*What you have to do:* Using the data below, show every line where the word "calendar" occurs.

Stored items:
◆ ◆ ◆ ◆

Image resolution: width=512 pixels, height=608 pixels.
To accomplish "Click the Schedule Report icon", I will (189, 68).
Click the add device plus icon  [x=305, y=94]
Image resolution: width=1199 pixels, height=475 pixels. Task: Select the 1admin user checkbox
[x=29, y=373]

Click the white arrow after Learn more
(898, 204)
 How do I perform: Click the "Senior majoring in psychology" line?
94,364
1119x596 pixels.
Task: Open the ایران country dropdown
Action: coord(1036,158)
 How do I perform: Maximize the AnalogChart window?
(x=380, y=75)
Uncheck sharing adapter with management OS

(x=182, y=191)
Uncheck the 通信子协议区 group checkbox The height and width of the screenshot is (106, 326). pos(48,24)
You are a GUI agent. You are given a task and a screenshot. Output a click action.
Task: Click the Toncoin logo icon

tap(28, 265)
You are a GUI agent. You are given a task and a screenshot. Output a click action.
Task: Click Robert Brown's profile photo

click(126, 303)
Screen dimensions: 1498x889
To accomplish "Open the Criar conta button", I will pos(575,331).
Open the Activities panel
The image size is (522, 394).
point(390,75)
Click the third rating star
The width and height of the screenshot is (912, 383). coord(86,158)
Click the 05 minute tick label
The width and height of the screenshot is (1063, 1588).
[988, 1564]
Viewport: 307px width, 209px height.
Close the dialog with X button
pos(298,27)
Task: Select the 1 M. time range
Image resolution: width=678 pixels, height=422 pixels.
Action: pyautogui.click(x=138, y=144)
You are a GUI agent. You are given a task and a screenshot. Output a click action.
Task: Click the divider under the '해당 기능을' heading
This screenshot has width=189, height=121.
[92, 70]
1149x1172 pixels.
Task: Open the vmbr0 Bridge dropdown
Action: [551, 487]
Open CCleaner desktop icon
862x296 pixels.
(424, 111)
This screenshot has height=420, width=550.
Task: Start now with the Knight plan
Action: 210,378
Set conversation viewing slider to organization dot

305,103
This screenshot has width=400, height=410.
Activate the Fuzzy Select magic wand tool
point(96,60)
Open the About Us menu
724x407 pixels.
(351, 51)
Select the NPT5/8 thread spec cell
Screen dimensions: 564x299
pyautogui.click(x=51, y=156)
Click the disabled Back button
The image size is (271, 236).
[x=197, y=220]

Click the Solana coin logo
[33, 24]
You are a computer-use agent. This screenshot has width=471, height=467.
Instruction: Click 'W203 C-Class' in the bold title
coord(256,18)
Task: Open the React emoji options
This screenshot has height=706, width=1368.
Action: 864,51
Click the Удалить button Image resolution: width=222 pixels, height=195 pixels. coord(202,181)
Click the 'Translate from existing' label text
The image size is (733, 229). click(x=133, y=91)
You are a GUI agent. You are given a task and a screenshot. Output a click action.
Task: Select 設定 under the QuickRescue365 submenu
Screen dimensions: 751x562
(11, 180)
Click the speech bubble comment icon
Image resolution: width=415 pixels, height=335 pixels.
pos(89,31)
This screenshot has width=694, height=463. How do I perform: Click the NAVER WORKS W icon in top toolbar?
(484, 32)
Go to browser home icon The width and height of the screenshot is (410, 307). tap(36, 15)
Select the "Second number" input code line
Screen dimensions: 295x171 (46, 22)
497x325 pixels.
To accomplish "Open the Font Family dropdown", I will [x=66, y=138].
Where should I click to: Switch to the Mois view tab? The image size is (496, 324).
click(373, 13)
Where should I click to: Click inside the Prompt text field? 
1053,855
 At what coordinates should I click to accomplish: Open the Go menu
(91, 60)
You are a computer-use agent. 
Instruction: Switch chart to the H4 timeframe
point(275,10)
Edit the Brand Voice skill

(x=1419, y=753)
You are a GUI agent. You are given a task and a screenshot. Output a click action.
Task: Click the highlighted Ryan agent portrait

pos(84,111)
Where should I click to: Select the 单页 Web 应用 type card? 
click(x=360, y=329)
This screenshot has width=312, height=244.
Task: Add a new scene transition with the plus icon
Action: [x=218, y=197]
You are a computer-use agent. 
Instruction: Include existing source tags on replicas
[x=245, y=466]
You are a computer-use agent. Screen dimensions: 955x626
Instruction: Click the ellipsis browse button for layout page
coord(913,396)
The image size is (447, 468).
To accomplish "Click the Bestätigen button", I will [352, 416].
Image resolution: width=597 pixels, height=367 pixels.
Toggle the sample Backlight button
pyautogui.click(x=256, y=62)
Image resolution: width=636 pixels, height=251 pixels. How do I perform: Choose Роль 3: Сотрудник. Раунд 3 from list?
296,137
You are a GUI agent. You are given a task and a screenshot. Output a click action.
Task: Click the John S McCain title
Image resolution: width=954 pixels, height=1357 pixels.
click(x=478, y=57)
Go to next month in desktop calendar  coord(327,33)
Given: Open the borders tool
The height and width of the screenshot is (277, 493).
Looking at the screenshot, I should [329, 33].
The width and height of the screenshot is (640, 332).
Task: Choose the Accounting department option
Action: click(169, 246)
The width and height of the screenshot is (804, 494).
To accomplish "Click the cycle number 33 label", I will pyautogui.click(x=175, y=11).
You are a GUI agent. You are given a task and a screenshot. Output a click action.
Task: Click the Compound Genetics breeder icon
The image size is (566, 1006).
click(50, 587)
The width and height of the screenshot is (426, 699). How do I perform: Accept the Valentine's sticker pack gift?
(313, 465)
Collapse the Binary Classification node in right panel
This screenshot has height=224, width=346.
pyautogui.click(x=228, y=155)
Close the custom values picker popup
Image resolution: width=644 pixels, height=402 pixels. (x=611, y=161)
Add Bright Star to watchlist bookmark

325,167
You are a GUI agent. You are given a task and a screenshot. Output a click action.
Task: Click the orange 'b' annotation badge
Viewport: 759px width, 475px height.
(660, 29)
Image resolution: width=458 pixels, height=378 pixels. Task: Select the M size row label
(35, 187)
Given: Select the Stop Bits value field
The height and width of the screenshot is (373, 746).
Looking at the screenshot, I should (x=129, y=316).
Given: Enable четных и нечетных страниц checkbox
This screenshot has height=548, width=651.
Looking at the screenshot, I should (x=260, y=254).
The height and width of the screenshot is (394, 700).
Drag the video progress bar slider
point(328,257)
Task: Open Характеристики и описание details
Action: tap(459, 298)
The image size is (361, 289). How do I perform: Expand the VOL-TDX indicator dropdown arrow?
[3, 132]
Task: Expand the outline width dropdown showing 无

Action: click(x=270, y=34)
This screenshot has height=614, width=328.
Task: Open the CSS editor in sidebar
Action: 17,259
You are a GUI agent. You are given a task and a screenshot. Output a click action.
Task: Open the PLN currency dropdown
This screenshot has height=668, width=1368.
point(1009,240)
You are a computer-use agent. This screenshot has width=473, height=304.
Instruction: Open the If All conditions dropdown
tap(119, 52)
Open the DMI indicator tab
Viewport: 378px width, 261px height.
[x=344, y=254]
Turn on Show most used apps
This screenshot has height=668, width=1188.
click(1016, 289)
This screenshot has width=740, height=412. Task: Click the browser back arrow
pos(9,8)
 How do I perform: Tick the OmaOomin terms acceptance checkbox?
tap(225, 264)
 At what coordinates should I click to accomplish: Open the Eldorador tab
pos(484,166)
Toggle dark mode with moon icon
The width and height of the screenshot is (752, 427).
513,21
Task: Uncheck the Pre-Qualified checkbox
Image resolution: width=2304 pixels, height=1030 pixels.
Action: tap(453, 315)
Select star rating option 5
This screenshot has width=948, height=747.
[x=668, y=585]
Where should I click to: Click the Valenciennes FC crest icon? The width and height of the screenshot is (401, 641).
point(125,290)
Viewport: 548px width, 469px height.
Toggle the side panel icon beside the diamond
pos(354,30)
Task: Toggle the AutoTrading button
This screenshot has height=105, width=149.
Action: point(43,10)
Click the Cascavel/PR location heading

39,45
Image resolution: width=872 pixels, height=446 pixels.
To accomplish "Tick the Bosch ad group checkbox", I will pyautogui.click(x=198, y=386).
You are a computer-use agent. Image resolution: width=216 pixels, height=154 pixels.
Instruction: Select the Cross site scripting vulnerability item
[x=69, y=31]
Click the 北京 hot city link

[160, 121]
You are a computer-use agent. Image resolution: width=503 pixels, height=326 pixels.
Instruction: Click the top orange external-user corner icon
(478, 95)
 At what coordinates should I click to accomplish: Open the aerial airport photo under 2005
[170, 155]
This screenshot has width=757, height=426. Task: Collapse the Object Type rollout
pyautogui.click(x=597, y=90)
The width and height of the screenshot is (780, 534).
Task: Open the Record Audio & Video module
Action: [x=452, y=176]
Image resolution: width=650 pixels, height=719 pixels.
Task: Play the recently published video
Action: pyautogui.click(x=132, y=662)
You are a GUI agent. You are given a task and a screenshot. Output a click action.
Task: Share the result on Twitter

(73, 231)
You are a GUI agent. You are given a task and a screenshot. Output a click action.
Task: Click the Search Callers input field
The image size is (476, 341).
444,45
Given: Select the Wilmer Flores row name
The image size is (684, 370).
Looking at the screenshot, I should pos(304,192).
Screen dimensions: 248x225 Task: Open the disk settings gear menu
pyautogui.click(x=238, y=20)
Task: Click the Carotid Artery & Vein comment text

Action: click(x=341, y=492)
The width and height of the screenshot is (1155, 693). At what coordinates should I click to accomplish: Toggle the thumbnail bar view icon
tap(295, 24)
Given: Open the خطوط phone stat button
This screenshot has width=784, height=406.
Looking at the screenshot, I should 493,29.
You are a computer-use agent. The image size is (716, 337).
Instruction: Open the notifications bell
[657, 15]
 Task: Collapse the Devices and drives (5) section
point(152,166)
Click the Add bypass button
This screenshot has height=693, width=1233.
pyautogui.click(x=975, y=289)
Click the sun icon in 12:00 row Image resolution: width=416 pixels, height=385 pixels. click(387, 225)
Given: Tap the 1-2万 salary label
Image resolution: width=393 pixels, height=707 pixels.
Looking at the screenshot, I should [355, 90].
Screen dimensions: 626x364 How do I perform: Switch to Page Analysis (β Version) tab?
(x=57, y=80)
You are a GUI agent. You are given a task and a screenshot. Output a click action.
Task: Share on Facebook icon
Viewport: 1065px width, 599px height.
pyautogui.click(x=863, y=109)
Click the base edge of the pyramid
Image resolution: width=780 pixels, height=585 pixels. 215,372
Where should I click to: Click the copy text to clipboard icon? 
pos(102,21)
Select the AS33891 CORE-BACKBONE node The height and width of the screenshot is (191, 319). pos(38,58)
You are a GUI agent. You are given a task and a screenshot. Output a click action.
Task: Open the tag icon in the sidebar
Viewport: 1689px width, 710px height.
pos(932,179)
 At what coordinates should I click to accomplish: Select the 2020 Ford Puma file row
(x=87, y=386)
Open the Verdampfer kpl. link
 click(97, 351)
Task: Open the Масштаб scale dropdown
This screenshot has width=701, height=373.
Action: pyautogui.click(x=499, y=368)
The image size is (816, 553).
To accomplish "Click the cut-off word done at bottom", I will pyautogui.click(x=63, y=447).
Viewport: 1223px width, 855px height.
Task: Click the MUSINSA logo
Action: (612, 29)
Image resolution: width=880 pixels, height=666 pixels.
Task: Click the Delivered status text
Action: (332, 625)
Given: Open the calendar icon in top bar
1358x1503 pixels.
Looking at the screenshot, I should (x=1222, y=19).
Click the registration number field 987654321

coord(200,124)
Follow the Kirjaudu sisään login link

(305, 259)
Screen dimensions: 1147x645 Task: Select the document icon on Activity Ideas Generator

◆ ◆ ◆ ◆

*Result of this task:*
Go to next month in desktop calendar  coord(327,33)
Given: Open the calendar icon in top bar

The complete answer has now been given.